Richard Weiszmann

Personal information
- Date of birth: April 8, 1972 (age 54)
- Place of birth: Bratislava, Czechoslovakia
- Height: 6 ft 1 in (1.85 m)
- Position: Defender

Youth career
- 1991–1994: UC Berkeley

Senior career*
- Years: Team / Apps / (Gls)
- 1994: Santa Cruz Surf
- 1995: North Bay Breakers
- 1996: New England Revolution / 10 / (0)
- 1997–1999: Chico Rooks

= Richard Weiszmann =

Slovak-American soccer player and coach

Richard Weiszmann (born April 8, 1972) is a Slovak-American retired soccer player who played as a defender. He played for the New England Revolution in 1996 and also spent five seasons in the USISL. As of 2026, he is the MLS Next Director of Coaching with The Town FC Academy (TTFC Academy).

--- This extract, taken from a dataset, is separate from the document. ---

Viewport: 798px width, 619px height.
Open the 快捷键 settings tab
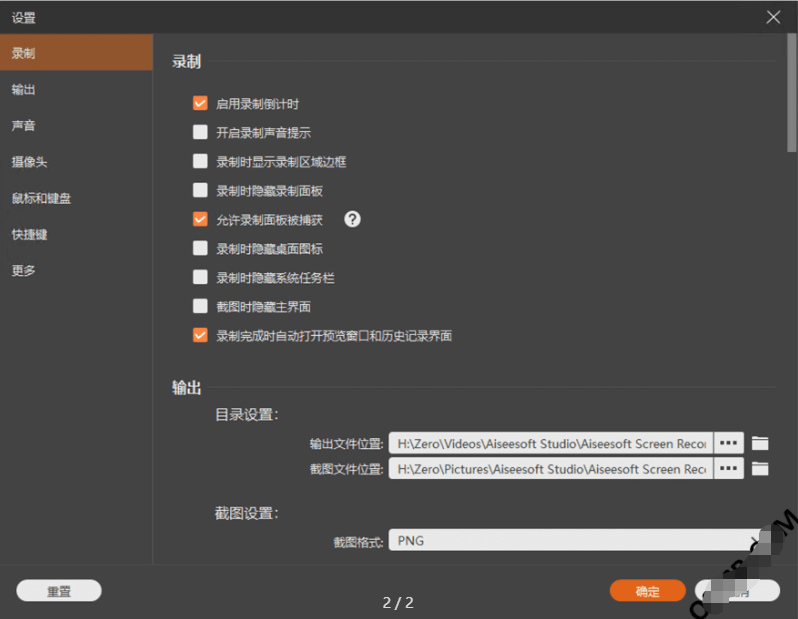(x=30, y=234)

Weiszmann attended the University of California, Berkeley where he played on the men's soccer team from 1991 to 1994. He was an All Far West player in 1993 and 1994. During the 1994 collegiate off season, Weiszmann played for the Santa Cruz Surf of the USISL. In 1995, he played for the North Bay Breakers. In February 1996, the New England Revolution selected Weiszmann in the 10th round of 1996 MLS Inaugural Player Draft. He played ten games for the Revs before being waived on June 30, 1996. He returned to Northern California and signed with the San Jose Clash, but never had a first team game. In 1997, he joined the Chico Rooks of the USISL, playing with the team through the 1999 season.
Weiszmann has coached for several years with Diablo Futbol Club (DFC). As of 2026, he is the MLS Next Director at The Town FC Academy (TTFC Academy)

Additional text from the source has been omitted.